There has been a “longstanding coexistence of state and federal law and FDA’s traditional recognition of state-law remedies.”
“As it enlarged the FDA’s powers to ‘protect the public health’ and ‘assure the safety, effectiveness and reliability of drugs, Congress took care to preserve state law’” and “state common-law suits ‘continued unabated despite FDA regulation.’”
“Congress did not provide a federal remedy for consumers harmed by unsafe or ineffective drugs … Evidently, it determined that widely available state rights of action provided appropriate relief for injured consumers. It may also have recognized that statelaw remedies further consumer protection by motivating manufacturers to produce safe and effective drugs and to give adequate warnings.”
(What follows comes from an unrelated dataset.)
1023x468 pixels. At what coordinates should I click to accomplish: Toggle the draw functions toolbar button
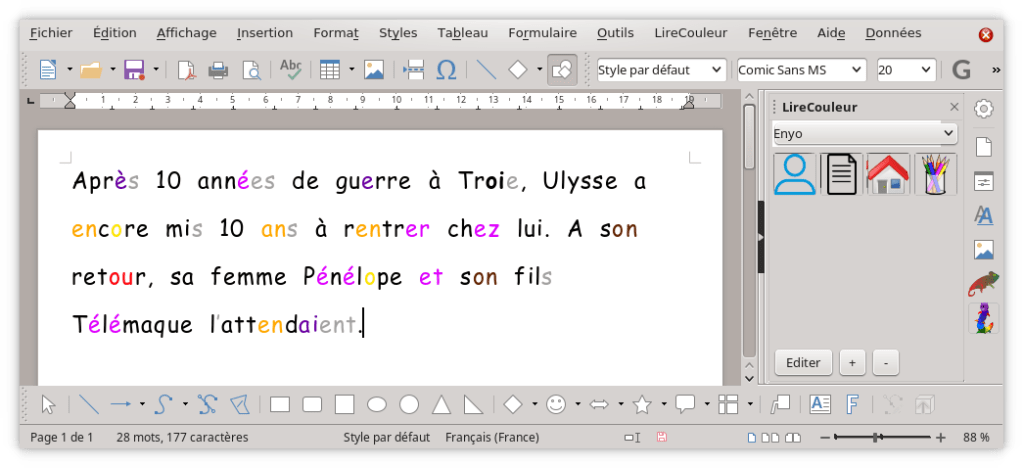[x=562, y=70]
“State tort suits uncover unknown drug hazards and provide incentives for drug manufacturers to disclose safety risks promptly.”
State tort suits “serve a distinct compensatory function that may motivate injured persons to come forward with information.”
“Congress did not intend FDA oversight to be the exclusive means of ensuring drug safety and effectiveness.”
“The FDA has limited resources to monitor the 11,000 drugs on the market and manufacturers have superior access to information about their drugs, especially in the postmarketing phase as new risks emerge.”
“[T]he FDA long maintained that state law offers an additional, and important, layer of consumer protection that complements FDA regulation.”
The policy of the Bush administration to try to eliminate tort rights in “preambles” of federal regulations is not supportable and does not “merit deference.”
“[T]he FDA’s 2006 preamble does not merit deference” because the public had “no notice or opportunity to comment”; is “at odds with the available evidence of Congress’ purpose; and it reverses the FDA’s own longstanding position that state law is a complementary form of drug regulation without providing a reasoned explanation including any discussion of how state law has interfered with the FDA’s regulation of drug labeling during decades of coexistence.”
“[T]he FDA’s recently adopted position that state tort suits interfere with its statutory mandate is entitled to no weight.”